Multidrug-resistant Tuberculosis (MDR-TB) is a rising global threat to public health and concerted efforts for its treatment are diluted if the outcomes are not successful, loss to follow up (LFU) being one of them. It is therefore necessary to know the proportion and the associated reasons for LFU and devise effective patient-centered strategies to improve retention in care.

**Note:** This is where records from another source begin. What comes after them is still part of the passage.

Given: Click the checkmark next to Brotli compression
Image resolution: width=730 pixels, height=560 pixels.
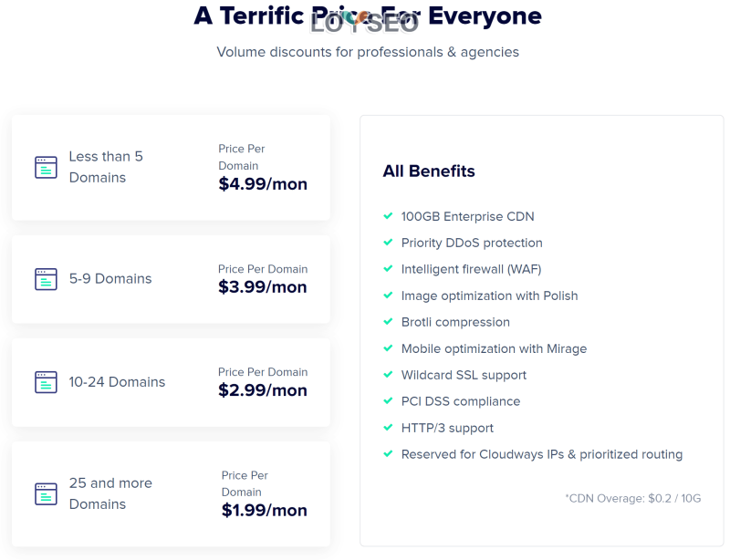Looking at the screenshot, I should (x=388, y=322).
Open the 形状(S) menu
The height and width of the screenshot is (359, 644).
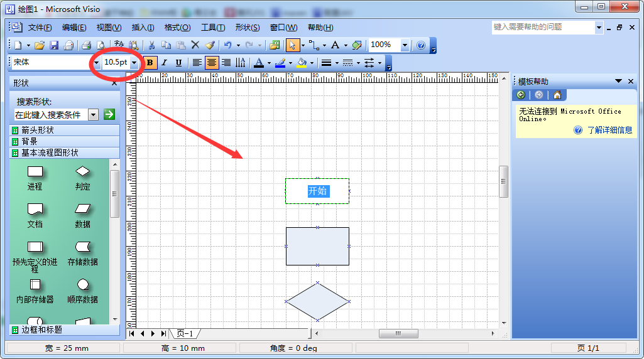[x=247, y=28]
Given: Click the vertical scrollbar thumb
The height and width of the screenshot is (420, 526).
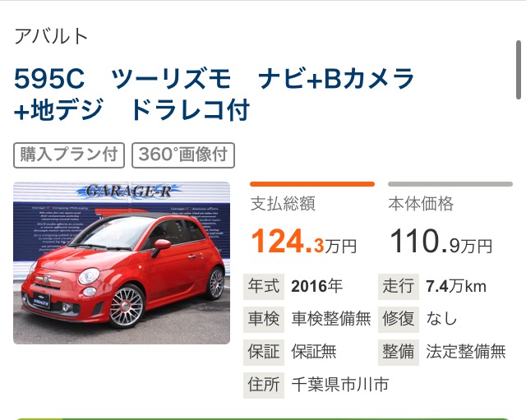Looking at the screenshot, I should coord(519,70).
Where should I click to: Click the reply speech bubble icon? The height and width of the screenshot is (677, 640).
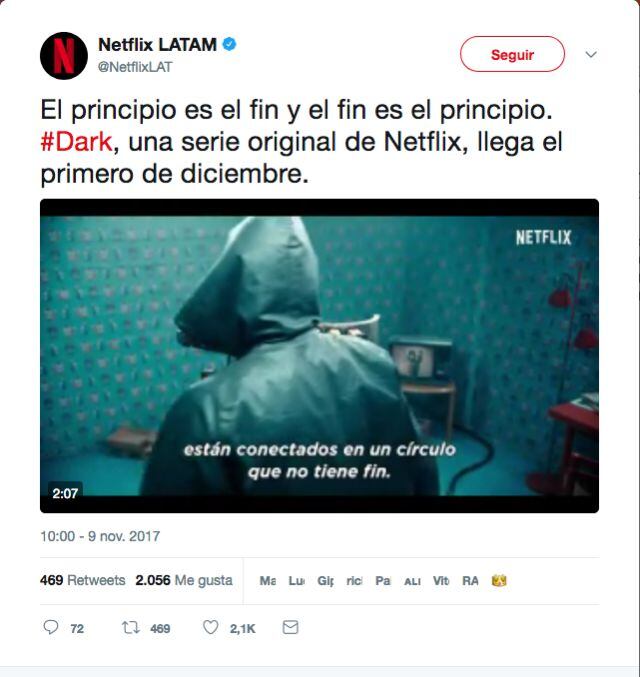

A retrospective cohort study was conducted at the MDR-TB treatment site (DR-TB Site)in Central Gujarat among all patients registered from February 2010 to June 2013.LFU patients were defined as those whose treatment was interrupted for two or more consecutive months for any reason. Descriptive statistics, survival analysis and multivariate modeling were used to determine the proportion of patients LFU and to assess associations between LFU and selected demographic and clinical factors.


A total of 796 patients were enrolled during the study period; 71.9% were male and the median age was 35 years [Interquartile range (IQR) 27-45].The overall proportion of LFU patients was 153/796 (19.2%).The majority of LFU patients (133/153 i.e.87%) were lost within the first 6 months of treatment. Ambulatory treatment initiation (adjusted Hazards ratio aHR=2.63, CI:1.01-6.86), different providers in IP and CP ( aHR=1.27, CI:1.18-1.38)and culture conversion after more than 4 months of treatment(aHR=1.34, CI: 1.21-1.49)were found to be significantly associated with LFU in multivariate models.


A high proportion of LFU among patients on MDR-TB treatment was found in a programmatic setting in India. Clinical but equally important programmatic factors were associated with LFU, accounting for one-fifth of all the outcomes of MDR-TB treatment. Proper training for DOT providers and aggressive counseling and health system strengthening with patient friendly follow up services may help reduce LFU.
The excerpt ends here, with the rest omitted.